OpenAQ’s Remarks at NIH’s Open Data Symposium on Dec 1

These remarks are from the Open Data Symposium for the launch of Phase II of the Open Science Prize. Support open data and open science communities through your vote in the Open Science Prize!

Good morning. I’m Christa Hasenkopf with OpenAQ, based here in DC and this is Olaf Veerman from Development Seed, which is also based in DC, as well as Lisbon, Portugal. We are just two members of our grassroots & global community that is building our open-source platform, OpenAQ, and we’re really excited for this opportunity to share our prototype with you today!

The purpose of OpenAQ is to fight air inequality through open data and community. If you’re not familiar with the term ‘air inequality’, it may be because we made it up... It’s simply a term we use to express the unequal access to clean air to breathe across the world, resulting in 5–7 million deaths each year.

This inequality shows itself on a country-wide level when you look at GDP per capita by country versus annual average PM2.5 — or smoke and dust — concentrations. You can see a clear trend of lower GDP per capita and higher air pollution levels in countries in Asia and Africa.

At a more visceral level, you can see and taste air inequality when you fly into a place like Delhi, where we were last week for a workshop, funded by the Open Science Prize.

And this graph shows air inequality from a research and ultimately a data perspective:

The blue dots are cities that have been relatively well-researched in the scientific literature regarding pollution, and significant number of them have relatively low pollution levels.

Contrast that with these red dot places. These were, in 2011, the top 10 most polluted places on the planet — for which there were data.

And, if you sum up all of the air pollution-related papers published at that point for these red dot places, you get this dashed red line — 41 papers.
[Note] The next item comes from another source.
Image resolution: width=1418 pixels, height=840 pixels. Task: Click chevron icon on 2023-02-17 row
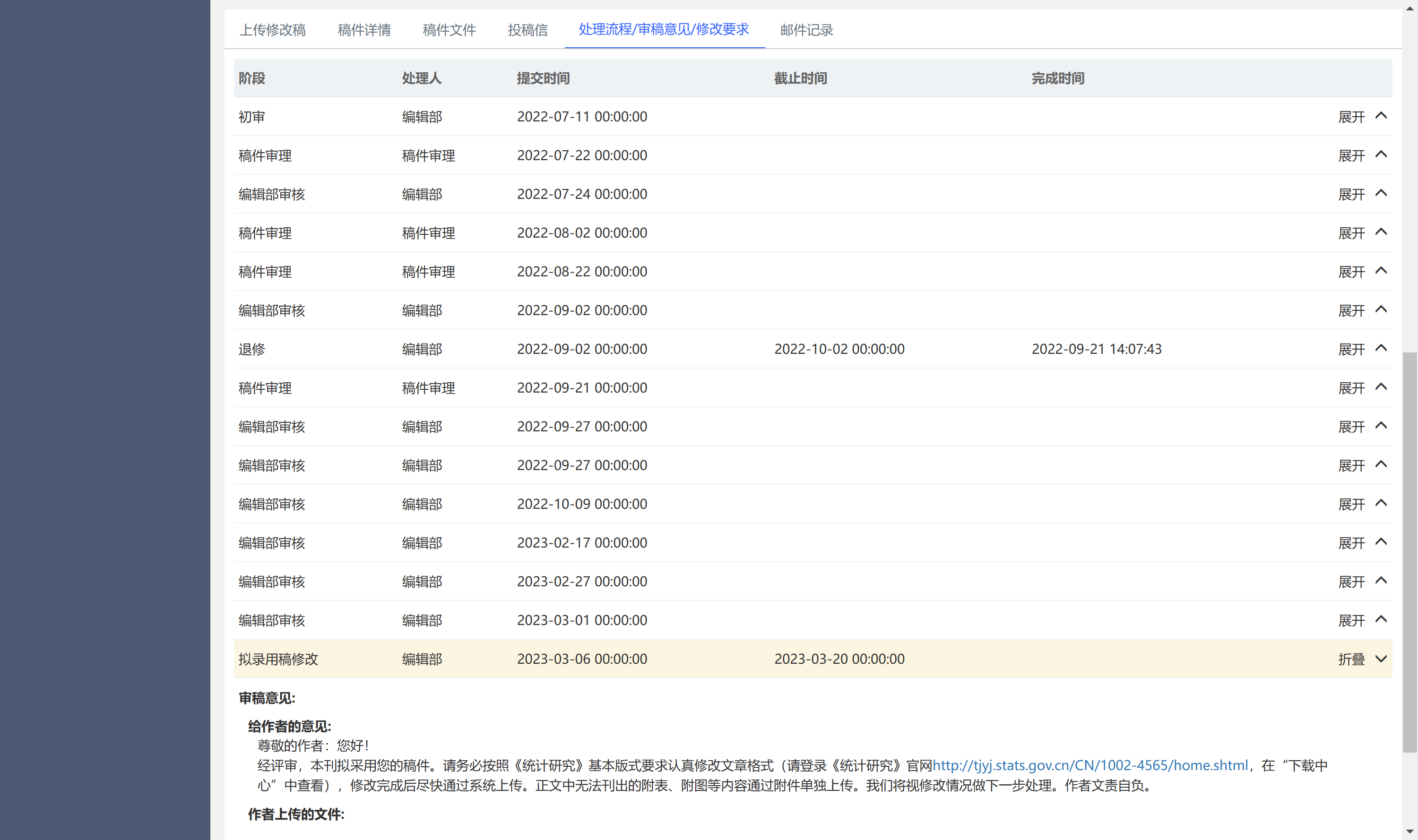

That’s 5 times less papers — for all of these cities — than there exists for Houston, Texas, which has an order of magnitude of cleaner air.
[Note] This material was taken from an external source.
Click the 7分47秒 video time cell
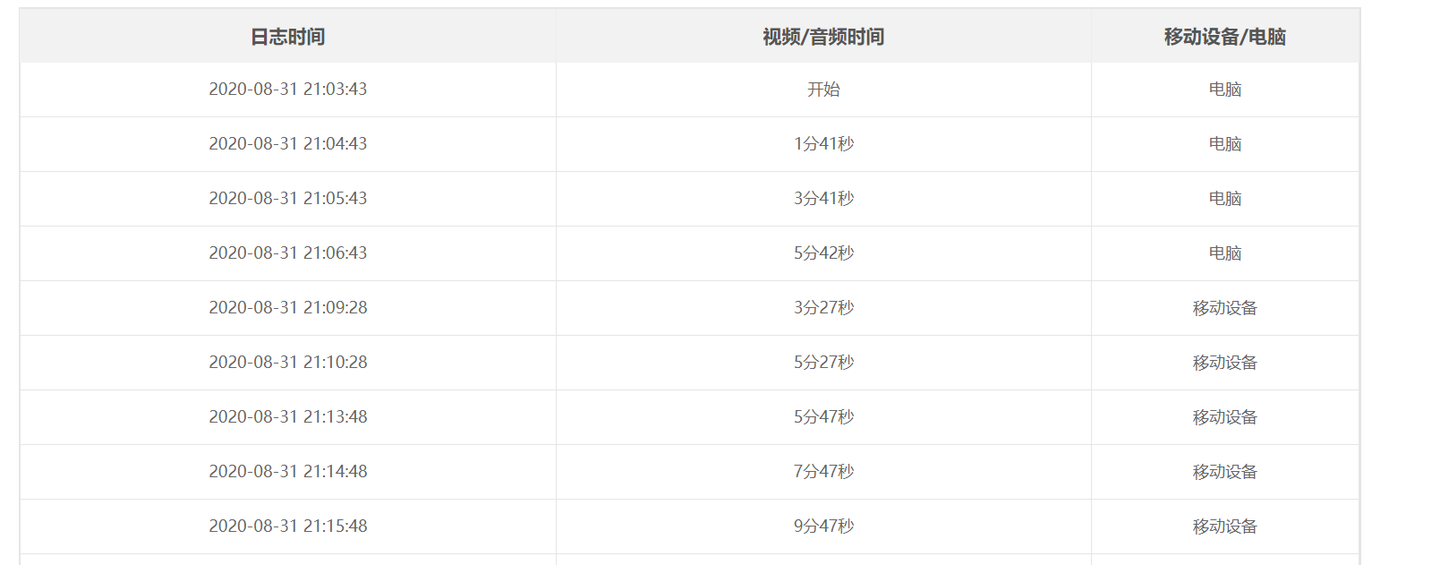The image size is (1440, 565). click(823, 471)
This research gap isn’t just about ‘fairness’ in scientific research — it’s about a fundamental lack of scientific progress because of this gap.

From multiple large cohort epidemiological studies — many of which have relied on open air quality data from governments, we have a robust scientific understanding of the impact of air pollution on health in places like the US and EU. We lack this same scientific, policy-relevant understanding in places with severe air pollution, where billions live.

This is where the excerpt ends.